February 4, 2013
"No matter how tired I am, I can always read," says Mary Anne Schwalbe to her son while waiting for an appointment with her oncologist in The End of Your Life Book Club. "But maybe that's because of raising three children while working full-time. I think I got used to being tired all the time. If I'd waited until I was well-rested to read. I never would have read anything."
"The Club" of two life-long readers--mother Mary Anne and son Will Schwalbe--meets in the waiting room at Memorial Sloan-Kettering's outpatient care centre. In the two years of life remaining to Mary Anne (after her persistent jaundice, weight loss and fatigue were finally diagnosed as symptoms of pancreatic cancer) she and her son, a professional editor and author, discover new writers and rediscover favourite stories, reading "promiscuously" books both great and small.
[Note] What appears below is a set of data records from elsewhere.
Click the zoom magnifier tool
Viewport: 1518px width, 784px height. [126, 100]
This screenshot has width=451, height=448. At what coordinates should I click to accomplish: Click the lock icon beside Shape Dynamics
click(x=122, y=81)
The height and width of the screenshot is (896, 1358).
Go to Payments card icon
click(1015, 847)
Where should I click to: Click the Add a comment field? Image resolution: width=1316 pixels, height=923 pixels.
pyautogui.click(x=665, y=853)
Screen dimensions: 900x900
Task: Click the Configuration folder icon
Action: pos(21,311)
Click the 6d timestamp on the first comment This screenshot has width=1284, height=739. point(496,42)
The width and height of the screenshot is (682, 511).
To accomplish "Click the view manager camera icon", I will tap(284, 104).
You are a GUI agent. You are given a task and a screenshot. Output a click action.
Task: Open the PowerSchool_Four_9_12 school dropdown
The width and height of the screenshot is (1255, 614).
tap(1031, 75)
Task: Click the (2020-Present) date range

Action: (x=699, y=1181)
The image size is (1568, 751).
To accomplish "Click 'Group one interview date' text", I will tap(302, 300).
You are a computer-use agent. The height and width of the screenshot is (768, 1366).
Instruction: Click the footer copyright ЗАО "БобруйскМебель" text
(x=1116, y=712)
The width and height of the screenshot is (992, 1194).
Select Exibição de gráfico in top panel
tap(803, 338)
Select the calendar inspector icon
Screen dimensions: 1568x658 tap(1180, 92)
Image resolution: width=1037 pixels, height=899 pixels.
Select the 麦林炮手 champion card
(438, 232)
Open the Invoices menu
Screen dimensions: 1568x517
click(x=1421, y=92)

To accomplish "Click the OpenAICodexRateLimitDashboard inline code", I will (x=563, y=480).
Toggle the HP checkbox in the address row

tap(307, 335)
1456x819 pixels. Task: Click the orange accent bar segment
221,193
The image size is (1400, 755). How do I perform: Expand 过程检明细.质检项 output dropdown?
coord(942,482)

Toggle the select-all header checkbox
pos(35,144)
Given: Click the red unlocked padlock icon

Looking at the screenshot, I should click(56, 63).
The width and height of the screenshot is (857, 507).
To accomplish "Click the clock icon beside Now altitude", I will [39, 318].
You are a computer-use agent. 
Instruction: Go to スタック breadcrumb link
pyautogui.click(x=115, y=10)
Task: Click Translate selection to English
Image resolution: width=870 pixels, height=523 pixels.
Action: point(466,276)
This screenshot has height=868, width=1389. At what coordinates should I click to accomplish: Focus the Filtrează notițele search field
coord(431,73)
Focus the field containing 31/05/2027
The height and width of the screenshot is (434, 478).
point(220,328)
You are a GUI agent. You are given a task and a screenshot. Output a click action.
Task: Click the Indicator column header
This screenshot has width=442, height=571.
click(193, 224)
It would be enough if The End were a personal, and finely honed list of must-reads. It is this, but it is more. Schwalbe knows readers, their habits and idiosyncracies. After all, he's one of us. The serendipities and "stumbled upons" that happen in bookstores, the art of dodging from admitting we haven't read the book on everyone else's rave list, the books we read when we cannot sleep, the books we carry with us everywhere, the guilt and anxiety we feel for possibly suggesting the wrong book at the wrong time.
The End is a book of many meanings. As a mother's story, it can't help but contain great wisdom--the simple and profound kind that can only be accumulated by seven-plus decades of life, many of them as a wife, mother, advocate of education and champion of refugee causes. Even though she is well into her seventies and terminally ill, Mary Anne Schwalbe sustains these activities until near the end of her life. But it is only books and family that she is surrounded by at the very end.
"Reading isn't the opposite of doing," writes her son, who has only ever known is mother as a do-er of extraordinary proportions. "It is the opposite of dying."